Al día siguiente del ataque militar, Alfonso vuelve a Nankints para ver si puede salvar algo. Entre los escombros encuentra tirado su álbum de fotos. Hay una imagen de Dallana que ni los militares ni el Estado ni el cobre han logrado enterrar pese a la fuerza colosal de las retroexcavadoras. Hallar fuerza en las ruinas. Junto al álbum, Alfonso conserva un cuaderno a cuadros a manera de diario, o de obituario. En una hoja, dos fechas para siempre enlazadas: “Desalojo de Nankints, 11 de agosto de 2016.” Muerte de Dallana: “3 de marzo de 2017”.

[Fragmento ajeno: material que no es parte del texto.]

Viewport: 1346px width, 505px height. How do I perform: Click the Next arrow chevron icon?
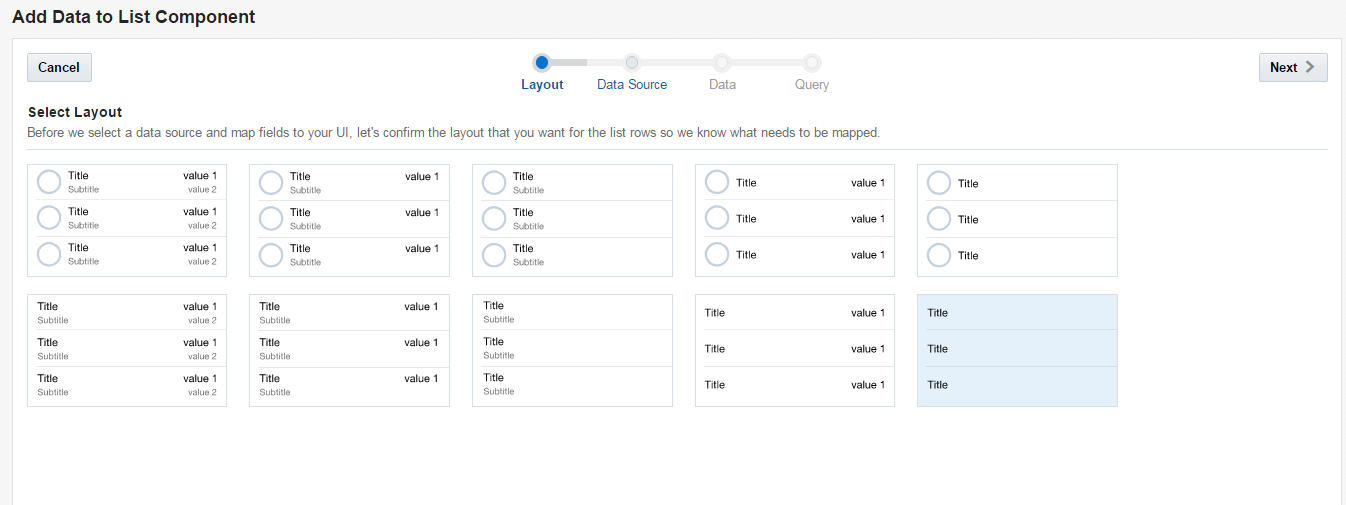pyautogui.click(x=1310, y=67)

Así muere una bebé shuar. Así la mueren el Estado, el capital chino, nuestra flaqueza. Y así resisten quienes la sobreviven frente a un gobierno que los ha perseguido, que los ha vejado y que hoy no puede negar los horrores cometidos en nombre del desarrollo. Cada militar, cada policía, cada funcionario de estos operativos, cada empleado del Ministerio del Interior, cada negociador, lleva grabadas en la frente estas dos fechas: “11 de agosto de 2016”, “3 de marzo de 2017”. Recordémoslas.